**Task details:** Your task is to transcribe the entries below exactly, beginning with the line containing "The image size is (1280, 776)." and ending with the final line, and to add nothing else.

**Input data:**
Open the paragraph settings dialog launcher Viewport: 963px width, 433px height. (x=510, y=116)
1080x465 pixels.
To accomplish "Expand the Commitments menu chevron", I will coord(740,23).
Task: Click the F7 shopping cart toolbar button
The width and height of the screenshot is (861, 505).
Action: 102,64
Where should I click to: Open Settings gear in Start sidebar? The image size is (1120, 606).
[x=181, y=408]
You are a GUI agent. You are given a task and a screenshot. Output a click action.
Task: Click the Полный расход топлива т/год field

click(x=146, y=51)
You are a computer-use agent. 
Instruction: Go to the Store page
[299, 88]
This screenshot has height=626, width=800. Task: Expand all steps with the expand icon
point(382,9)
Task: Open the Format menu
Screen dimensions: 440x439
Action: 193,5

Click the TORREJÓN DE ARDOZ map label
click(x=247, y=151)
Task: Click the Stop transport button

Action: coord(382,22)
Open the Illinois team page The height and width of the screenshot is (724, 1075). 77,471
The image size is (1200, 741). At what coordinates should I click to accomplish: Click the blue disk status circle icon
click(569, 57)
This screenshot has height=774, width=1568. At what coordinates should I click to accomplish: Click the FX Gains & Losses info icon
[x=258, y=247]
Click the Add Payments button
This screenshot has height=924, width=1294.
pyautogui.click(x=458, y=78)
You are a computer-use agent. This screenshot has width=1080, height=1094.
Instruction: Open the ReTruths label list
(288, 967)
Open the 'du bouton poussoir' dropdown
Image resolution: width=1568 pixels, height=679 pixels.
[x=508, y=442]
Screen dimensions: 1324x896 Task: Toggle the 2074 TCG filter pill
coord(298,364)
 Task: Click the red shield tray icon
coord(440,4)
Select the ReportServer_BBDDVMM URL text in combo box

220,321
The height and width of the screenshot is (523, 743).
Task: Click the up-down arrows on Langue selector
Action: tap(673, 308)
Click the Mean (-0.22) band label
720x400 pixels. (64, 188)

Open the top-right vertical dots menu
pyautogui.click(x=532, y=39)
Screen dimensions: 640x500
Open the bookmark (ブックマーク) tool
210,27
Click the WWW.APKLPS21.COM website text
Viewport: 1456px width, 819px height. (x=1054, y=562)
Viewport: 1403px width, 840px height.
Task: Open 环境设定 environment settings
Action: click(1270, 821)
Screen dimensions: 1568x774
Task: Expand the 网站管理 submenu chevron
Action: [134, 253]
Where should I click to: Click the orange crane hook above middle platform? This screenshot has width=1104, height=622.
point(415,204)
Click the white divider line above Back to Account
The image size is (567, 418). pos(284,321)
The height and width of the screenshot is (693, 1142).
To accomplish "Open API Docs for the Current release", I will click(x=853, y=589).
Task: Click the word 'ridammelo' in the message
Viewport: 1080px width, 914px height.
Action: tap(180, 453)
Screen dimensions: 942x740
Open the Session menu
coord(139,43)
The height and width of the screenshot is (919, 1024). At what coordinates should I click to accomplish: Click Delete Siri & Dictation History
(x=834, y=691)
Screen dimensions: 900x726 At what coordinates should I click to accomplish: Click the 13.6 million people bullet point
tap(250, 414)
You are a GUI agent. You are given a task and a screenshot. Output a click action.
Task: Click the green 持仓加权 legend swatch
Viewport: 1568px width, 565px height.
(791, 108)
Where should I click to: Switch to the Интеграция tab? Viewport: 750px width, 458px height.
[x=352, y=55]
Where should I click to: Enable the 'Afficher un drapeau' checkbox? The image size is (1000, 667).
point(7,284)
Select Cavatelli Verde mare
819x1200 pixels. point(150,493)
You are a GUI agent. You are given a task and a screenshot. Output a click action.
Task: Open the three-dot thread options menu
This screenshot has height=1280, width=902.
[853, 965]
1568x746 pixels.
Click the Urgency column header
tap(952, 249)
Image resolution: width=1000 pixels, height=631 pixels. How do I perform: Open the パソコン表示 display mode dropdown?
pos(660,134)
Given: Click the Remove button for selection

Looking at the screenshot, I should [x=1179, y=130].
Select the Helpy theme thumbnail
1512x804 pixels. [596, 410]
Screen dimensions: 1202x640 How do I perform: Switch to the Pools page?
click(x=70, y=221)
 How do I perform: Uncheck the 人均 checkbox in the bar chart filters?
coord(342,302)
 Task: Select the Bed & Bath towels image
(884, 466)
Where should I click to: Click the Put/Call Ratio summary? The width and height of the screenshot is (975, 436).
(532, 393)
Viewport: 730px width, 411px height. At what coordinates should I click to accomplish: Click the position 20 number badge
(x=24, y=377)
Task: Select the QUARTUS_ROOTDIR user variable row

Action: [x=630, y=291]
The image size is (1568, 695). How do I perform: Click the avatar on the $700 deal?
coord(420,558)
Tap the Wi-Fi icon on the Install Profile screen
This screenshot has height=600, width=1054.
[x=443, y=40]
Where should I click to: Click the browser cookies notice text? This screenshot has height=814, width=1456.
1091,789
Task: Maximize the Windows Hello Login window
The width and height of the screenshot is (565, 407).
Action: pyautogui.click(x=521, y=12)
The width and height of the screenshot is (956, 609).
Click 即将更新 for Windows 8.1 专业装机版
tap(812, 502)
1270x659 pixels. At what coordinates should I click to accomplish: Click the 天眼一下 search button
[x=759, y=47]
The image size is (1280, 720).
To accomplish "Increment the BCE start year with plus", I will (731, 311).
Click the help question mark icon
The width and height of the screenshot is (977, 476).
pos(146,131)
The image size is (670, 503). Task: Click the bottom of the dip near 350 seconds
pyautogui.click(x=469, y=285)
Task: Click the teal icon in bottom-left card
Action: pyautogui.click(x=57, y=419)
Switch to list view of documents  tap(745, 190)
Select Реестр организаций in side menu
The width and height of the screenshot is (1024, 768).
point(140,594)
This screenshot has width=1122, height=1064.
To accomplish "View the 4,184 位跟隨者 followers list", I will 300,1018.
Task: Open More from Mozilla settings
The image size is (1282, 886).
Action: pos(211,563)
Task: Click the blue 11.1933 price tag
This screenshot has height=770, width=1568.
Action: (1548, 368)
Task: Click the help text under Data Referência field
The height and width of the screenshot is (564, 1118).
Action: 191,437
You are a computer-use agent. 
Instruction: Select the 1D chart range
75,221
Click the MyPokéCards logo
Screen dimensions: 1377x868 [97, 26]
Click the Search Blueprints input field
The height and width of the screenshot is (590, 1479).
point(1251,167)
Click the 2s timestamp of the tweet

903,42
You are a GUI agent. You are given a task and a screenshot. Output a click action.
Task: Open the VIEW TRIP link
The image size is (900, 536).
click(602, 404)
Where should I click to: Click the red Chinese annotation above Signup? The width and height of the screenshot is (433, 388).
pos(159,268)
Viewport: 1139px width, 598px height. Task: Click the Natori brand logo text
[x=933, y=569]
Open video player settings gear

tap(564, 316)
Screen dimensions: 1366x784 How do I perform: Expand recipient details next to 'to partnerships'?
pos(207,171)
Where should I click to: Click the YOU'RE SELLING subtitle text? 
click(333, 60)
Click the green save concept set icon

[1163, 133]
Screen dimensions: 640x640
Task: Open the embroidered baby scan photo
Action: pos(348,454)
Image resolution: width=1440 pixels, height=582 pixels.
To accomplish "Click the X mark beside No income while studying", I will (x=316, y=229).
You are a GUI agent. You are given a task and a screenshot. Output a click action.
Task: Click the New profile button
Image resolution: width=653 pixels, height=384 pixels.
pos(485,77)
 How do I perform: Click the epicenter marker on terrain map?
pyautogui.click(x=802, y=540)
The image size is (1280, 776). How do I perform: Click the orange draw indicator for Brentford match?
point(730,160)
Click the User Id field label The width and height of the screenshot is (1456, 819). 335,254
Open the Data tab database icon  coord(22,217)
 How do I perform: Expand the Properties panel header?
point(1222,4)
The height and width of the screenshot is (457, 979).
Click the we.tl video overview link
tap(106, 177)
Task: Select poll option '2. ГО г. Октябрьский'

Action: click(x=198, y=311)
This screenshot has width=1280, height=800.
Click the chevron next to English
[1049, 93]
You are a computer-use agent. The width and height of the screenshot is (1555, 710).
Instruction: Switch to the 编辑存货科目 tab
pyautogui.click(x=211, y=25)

**Response:**
The image size is (1280, 776). How do I perform: Click the orange draw indicator for Brentford match?
point(730,160)
Click the User Id field label The width and height of the screenshot is (1456, 819). 335,254
Open the Data tab database icon  coord(22,217)
 How do I perform: Expand the Properties panel header?
point(1222,4)
The height and width of the screenshot is (457, 979).
Click the we.tl video overview link
tap(106, 177)
Task: Select poll option '2. ГО г. Октябрьский'

Action: click(x=198, y=311)
This screenshot has width=1280, height=800.
Click the chevron next to English
[1049, 93]
You are a computer-use agent. The width and height of the screenshot is (1555, 710).
Instruction: Switch to the 编辑存货科目 tab
pyautogui.click(x=211, y=25)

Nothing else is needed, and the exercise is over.